***** Working data

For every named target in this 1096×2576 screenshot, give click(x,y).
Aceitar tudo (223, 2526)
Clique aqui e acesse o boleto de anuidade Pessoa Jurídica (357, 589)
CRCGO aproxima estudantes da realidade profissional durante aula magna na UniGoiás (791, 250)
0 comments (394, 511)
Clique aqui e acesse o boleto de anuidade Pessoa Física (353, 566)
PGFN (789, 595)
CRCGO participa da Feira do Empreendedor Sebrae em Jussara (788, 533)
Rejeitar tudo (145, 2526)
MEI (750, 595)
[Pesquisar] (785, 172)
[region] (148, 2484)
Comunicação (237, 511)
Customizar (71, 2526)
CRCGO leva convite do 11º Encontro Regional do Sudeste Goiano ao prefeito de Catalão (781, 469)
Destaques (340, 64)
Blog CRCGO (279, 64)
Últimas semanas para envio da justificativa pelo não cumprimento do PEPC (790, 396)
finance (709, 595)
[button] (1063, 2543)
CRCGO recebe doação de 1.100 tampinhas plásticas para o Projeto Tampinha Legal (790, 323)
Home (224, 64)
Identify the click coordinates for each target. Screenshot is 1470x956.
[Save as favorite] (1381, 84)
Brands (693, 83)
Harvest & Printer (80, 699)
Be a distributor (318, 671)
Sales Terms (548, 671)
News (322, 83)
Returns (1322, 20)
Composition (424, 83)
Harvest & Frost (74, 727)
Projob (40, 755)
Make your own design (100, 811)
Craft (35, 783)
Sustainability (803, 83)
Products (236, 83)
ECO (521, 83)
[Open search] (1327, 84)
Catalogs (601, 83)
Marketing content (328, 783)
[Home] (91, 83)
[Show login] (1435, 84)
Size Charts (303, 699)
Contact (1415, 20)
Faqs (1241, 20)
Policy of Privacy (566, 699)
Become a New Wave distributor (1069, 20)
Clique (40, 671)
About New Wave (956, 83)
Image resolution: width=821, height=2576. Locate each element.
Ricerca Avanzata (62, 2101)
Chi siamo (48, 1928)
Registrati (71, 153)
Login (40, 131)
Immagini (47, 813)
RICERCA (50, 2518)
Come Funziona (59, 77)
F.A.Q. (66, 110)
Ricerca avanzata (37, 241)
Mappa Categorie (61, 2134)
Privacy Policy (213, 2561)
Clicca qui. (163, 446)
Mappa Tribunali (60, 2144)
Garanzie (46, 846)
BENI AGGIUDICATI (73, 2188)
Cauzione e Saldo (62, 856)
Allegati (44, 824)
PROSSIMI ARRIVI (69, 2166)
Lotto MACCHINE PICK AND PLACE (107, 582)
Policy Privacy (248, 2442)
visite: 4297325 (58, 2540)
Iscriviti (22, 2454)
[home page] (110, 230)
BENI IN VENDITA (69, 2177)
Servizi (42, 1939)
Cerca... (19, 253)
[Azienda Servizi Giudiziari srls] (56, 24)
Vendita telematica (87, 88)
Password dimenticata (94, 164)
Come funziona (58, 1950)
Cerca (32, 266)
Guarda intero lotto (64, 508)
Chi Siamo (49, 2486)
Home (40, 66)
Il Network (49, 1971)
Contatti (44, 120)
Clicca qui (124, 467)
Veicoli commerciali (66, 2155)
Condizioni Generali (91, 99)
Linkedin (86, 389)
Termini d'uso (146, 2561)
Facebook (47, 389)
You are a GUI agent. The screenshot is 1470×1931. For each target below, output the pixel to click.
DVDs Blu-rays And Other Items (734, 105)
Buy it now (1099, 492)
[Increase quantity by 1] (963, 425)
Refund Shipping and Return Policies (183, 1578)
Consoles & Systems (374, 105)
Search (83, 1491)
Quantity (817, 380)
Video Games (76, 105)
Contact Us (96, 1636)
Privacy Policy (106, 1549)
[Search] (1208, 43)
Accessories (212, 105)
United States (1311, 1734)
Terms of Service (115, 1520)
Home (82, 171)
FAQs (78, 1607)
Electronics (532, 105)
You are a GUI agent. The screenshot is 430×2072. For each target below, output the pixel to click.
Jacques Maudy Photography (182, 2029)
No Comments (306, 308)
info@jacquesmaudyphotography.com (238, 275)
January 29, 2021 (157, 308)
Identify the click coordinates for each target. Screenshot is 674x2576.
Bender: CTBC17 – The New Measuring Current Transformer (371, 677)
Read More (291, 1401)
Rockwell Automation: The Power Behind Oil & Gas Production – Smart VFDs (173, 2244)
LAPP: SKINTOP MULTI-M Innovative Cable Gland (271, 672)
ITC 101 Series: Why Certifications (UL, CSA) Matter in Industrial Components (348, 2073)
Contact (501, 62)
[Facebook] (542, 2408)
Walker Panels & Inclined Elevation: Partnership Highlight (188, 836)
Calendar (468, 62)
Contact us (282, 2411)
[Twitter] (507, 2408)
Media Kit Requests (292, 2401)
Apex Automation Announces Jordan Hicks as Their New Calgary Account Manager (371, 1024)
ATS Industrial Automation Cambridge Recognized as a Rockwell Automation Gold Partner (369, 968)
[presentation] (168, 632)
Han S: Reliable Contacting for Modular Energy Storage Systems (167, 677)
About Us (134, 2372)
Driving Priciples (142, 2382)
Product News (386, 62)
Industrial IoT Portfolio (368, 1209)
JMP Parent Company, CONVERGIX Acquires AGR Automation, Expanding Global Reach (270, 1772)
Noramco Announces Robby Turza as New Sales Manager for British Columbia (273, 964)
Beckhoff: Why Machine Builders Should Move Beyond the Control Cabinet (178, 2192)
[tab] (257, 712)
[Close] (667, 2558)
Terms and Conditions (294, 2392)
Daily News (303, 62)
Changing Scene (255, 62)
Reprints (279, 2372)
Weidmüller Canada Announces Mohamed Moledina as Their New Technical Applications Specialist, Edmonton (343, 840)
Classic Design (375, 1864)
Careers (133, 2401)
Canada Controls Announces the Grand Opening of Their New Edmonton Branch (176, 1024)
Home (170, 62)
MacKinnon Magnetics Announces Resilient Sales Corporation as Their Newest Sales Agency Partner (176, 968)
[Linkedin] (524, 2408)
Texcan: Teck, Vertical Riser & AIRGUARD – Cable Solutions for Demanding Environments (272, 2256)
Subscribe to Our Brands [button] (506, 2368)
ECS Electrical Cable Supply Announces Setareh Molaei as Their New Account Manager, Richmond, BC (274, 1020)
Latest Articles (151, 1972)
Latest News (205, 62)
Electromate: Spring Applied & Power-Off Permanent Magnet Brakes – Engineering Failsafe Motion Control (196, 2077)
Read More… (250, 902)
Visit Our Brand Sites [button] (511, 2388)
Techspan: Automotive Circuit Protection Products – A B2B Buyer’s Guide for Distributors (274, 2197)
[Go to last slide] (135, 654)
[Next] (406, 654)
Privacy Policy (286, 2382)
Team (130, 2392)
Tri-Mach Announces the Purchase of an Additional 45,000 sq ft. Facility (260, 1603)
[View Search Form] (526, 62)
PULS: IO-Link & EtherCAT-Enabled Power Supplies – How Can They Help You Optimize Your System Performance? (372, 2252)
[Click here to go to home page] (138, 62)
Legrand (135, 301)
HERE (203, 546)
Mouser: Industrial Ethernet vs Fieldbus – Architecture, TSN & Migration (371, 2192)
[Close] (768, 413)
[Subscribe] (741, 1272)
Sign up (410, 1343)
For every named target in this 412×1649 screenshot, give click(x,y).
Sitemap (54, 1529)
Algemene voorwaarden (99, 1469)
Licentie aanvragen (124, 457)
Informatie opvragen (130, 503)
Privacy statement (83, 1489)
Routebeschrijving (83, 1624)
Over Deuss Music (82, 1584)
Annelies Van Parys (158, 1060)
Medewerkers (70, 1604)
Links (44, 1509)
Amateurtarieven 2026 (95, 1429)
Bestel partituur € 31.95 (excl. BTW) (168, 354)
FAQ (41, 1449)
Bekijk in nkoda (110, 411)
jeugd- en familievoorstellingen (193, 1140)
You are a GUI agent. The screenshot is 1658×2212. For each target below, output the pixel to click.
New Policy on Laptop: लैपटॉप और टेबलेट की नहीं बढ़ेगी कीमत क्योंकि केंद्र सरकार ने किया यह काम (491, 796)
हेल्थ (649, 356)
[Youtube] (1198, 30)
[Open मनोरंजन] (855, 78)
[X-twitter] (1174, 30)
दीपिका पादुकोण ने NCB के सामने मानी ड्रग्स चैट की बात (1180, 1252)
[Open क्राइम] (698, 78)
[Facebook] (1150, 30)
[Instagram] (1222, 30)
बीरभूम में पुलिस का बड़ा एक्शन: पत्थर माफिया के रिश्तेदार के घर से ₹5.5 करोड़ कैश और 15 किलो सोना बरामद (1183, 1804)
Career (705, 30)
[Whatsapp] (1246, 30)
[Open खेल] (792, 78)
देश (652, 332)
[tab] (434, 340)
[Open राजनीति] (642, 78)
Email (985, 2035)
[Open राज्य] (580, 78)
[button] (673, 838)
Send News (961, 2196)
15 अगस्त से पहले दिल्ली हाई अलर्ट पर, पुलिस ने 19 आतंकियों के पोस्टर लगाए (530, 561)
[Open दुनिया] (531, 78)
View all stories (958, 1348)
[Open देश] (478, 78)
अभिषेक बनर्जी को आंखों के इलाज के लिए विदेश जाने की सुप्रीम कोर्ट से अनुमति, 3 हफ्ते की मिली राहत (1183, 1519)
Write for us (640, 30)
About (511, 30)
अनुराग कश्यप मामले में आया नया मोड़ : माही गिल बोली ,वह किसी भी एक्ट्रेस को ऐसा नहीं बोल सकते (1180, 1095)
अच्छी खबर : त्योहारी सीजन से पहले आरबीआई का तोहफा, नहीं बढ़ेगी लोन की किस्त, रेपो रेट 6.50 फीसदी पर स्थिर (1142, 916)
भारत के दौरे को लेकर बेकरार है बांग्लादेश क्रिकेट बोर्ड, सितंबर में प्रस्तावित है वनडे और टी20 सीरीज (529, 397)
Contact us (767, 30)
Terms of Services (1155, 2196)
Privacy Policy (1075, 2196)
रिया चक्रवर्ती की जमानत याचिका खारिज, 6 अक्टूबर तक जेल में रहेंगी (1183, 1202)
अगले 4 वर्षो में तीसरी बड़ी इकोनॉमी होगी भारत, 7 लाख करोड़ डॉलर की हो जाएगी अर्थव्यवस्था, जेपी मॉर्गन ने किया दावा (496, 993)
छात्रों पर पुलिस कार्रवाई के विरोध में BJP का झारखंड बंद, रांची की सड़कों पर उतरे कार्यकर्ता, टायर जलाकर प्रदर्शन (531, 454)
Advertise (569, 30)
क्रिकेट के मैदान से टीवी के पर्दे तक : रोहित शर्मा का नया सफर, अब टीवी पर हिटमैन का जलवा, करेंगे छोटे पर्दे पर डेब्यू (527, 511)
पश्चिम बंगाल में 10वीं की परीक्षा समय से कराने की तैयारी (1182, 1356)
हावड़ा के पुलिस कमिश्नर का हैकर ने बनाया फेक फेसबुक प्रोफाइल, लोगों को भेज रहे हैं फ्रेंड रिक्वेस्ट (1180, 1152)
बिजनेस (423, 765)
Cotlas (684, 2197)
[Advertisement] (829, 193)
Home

**********

### Exercise details
Where the line holding "Allegati (44, 824)" appears in the listing above, start reproducing exactly, and end with the line holding "Apex Automation Announces".

### Task response
Allegati (44, 824)
PROSSIMI ARRIVI (69, 2166)
Lotto MACCHINE PICK AND PLACE (107, 582)
Policy Privacy (248, 2442)
visite: 4297325 (58, 2540)
Iscriviti (22, 2454)
[home page] (110, 230)
BENI IN VENDITA (69, 2177)
Servizi (42, 1939)
Cerca... (19, 253)
[Azienda Servizi Giudiziari srls] (56, 24)
Vendita telematica (87, 88)
Password dimenticata (94, 164)
Come funziona (58, 1950)
Cerca (32, 266)
Guarda intero lotto (64, 508)
Chi Siamo (49, 2486)
Home (40, 66)
Il Network (49, 1971)
Contatti (44, 120)
Clicca qui (124, 467)
Veicoli commerciali (66, 2155)
Condizioni Generali (91, 99)
Linkedin (86, 389)
Termini d'uso (146, 2561)
Facebook (47, 389)
You are a GUI agent. The screenshot is 1470×1931. For each target below, output the pixel to click.
DVDs Blu-rays And Other Items (734, 105)
Buy it now (1099, 492)
[Increase quantity by 1] (963, 425)
Refund Shipping and Return Policies (183, 1578)
Consoles & Systems (374, 105)
Search (83, 1491)
Quantity (817, 380)
Video Games (76, 105)
Contact Us (96, 1636)
Privacy Policy (106, 1549)
[Search] (1208, 43)
Accessories (212, 105)
United States (1311, 1734)
Terms of Service (115, 1520)
Home (82, 171)
FAQs (78, 1607)
Electronics (532, 105)
You are a GUI agent. The screenshot is 430×2072. For each target below, output the pixel to click.
Jacques Maudy Photography (182, 2029)
No Comments (306, 308)
info@jacquesmaudyphotography.com (238, 275)
January 29, 2021 (157, 308)
Identify the click coordinates for each target. Screenshot is 674x2576.
Bender: CTBC17 – The New Measuring Current Transformer (371, 677)
Read More (291, 1401)
Rockwell Automation: The Power Behind Oil & Gas Production – Smart VFDs (173, 2244)
LAPP: SKINTOP MULTI-M Innovative Cable Gland (271, 672)
ITC 101 Series: Why Certifications (UL, CSA) Matter in Industrial Components (348, 2073)
Contact (501, 62)
[Facebook] (542, 2408)
Walker Panels & Inclined Elevation: Partnership Highlight (188, 836)
Calendar (468, 62)
Contact us (282, 2411)
[Twitter] (507, 2408)
Media Kit Requests (292, 2401)
Apex Automation Announces Jordan Hicks as Their New Calgary Account Manager (371, 1024)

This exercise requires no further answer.